A new study by The NPD Group reveals how handbag shopping differs among generations.
Photo: Imaxtree

Photo: Imaxtree

The NPD Group, in partnership with Stylitics, released a study on how handbag shopping differs between generations of women over 18 years of age. Although handbag sales have increased in the U.S. by 5 percent since 2014, totaling $11.5 billion in 2015, the growth is mostly thanks to baby boomers who take the "treat yourself" mantra very seriously (must be all that discretionary income). Meanwhile, women between 18 and 34 years old (millennials! hi!) have only increased handbag sales by a mere 2 percent.

The difference among the generations comes down to shopping habits. The handbag buying process among millennials is what the NPD Group likens to buying a car, rather than, say, a brand new shirt. In fact, the task starts more than a month in advance among 41% of millennials, and 61% of them start browsing for choices online first before pulling the plug on a final purchase. "The handbag has become a signature item, and retailers need to take advantage of selling it in-store, up-front and center, as their own signature,"says Marshal Cohen, The NPD Group's chief industry analyst.

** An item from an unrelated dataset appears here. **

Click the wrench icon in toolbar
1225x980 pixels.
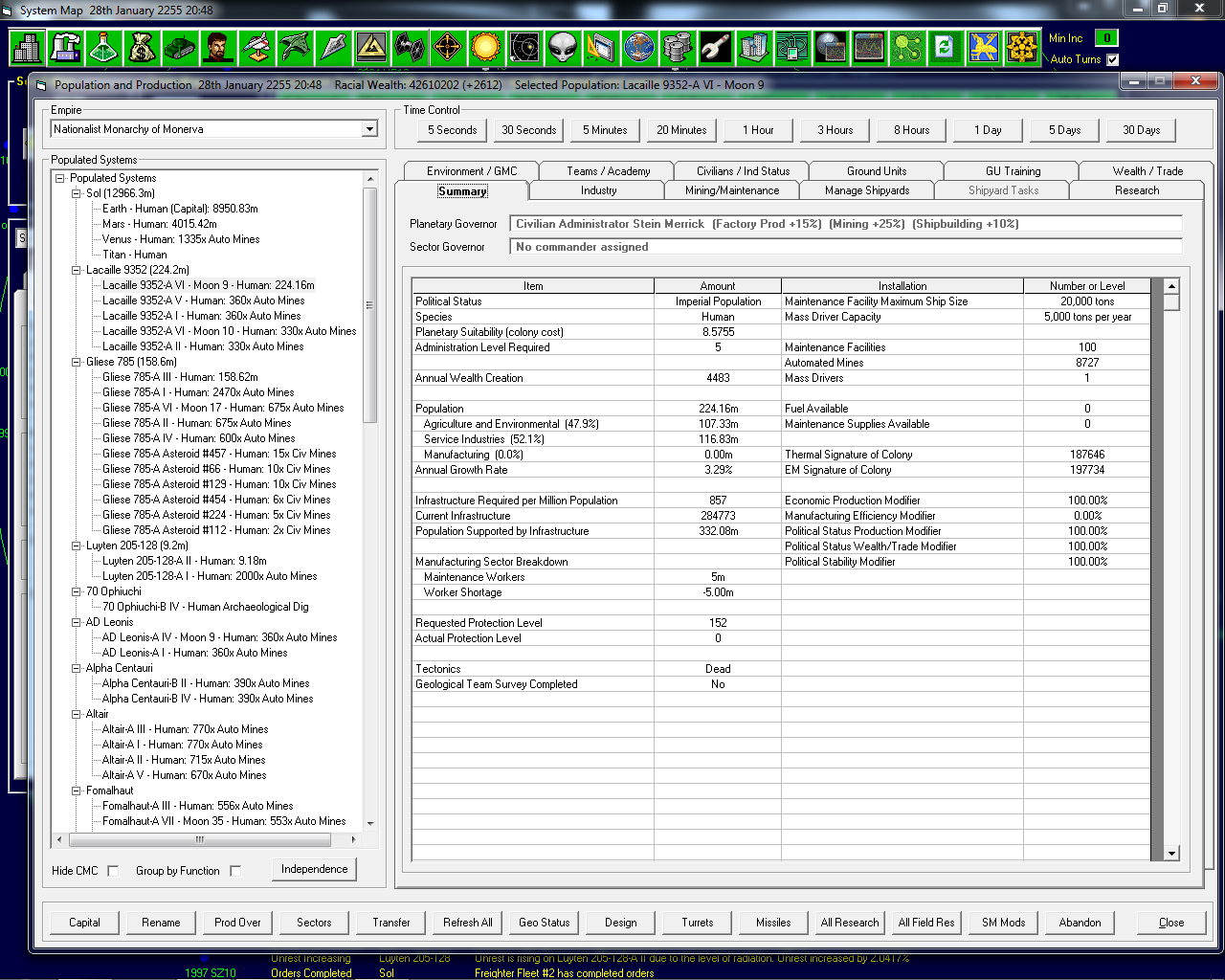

The new study also revealed that millennials are less concerned about brand names when it comes to a new handbag. Three out of four women report that their top priorities have more to do with quality and style, which presents ample opportunities for new and emerging labels. This finding, however, isn't all too surprising — look at how big Mansur Gavriel and its bucket bags have gotten since they launched only four years ago.